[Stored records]

------

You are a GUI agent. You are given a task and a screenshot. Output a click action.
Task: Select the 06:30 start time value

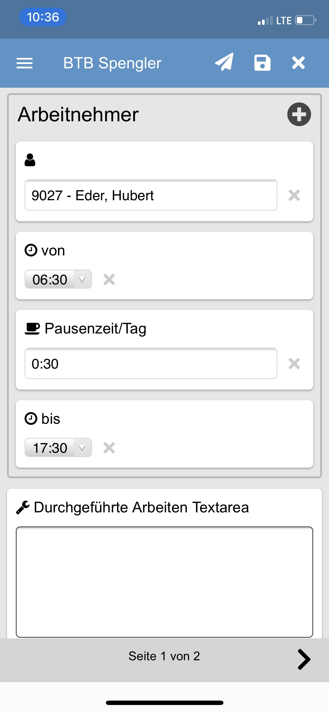50,279
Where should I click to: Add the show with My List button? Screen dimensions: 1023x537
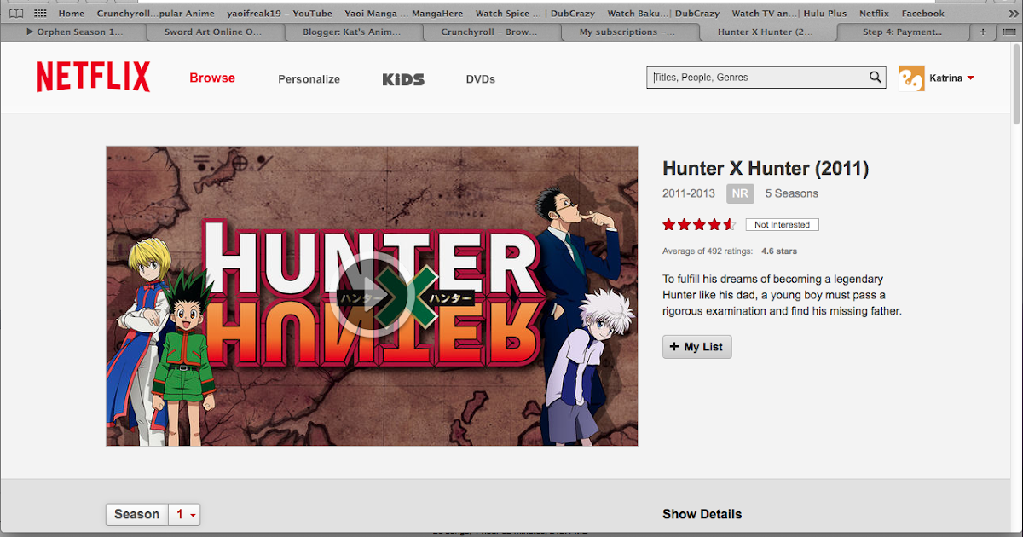(697, 347)
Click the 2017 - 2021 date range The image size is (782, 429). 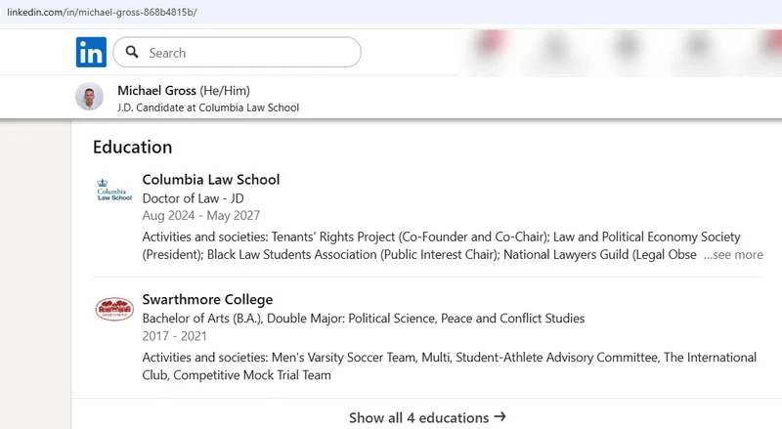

------

Give back the records word for word, without their pictures.

» SOLUTION
You are a GUI agent. You are given a task and a screenshot. Output a click action.
Task: Select the 06:30 start time value

50,279
Where should I click to: Add the show with My List button? Screen dimensions: 1023x537
(697, 347)
Click the 2017 - 2021 date range The image size is (782, 429). 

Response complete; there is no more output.